Count the lines in the items below that contain the string "should", treating uppercase and lowercase as different. Reply with the number alone.

____________

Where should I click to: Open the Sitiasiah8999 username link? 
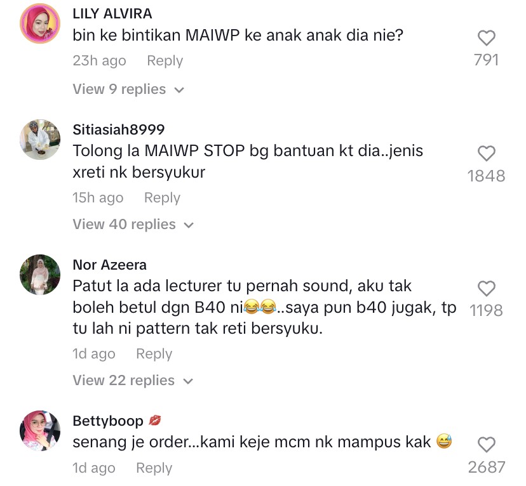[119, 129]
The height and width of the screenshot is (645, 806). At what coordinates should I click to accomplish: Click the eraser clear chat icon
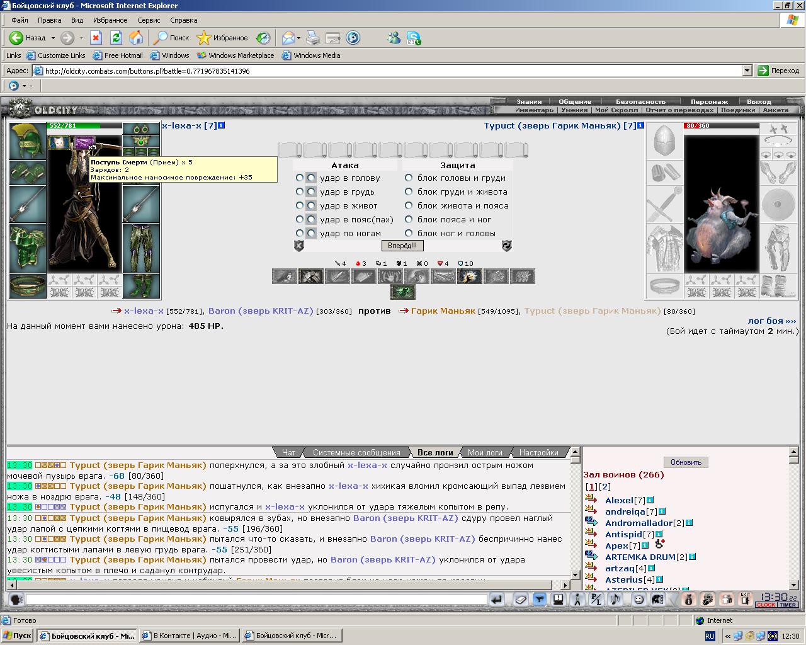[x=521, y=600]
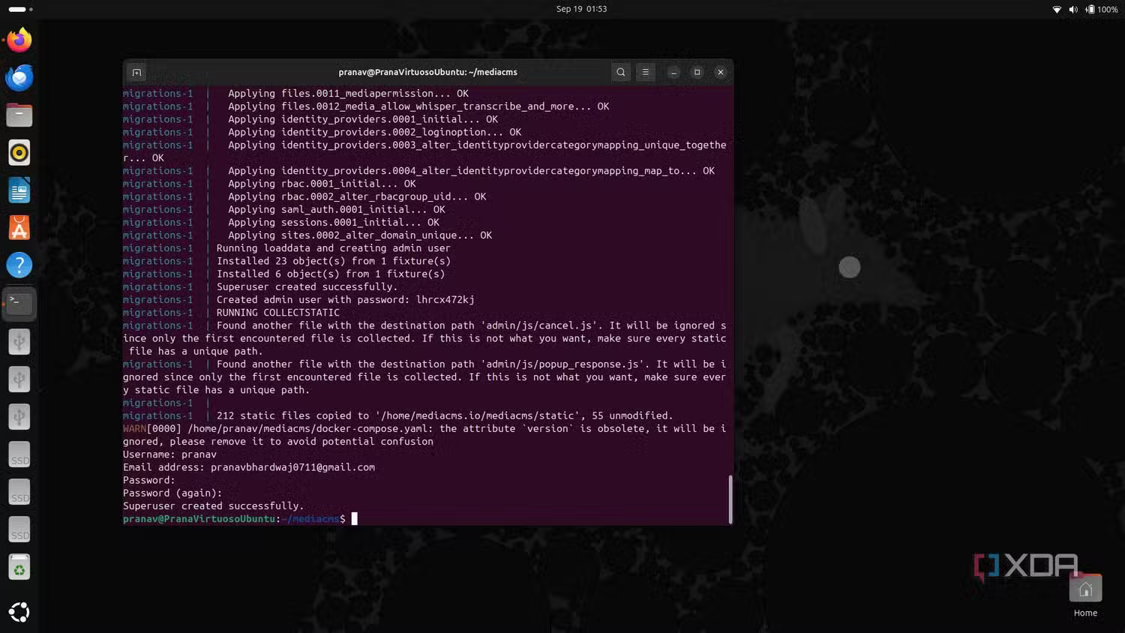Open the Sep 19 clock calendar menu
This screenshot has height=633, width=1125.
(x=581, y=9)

____________

**Correct output**
2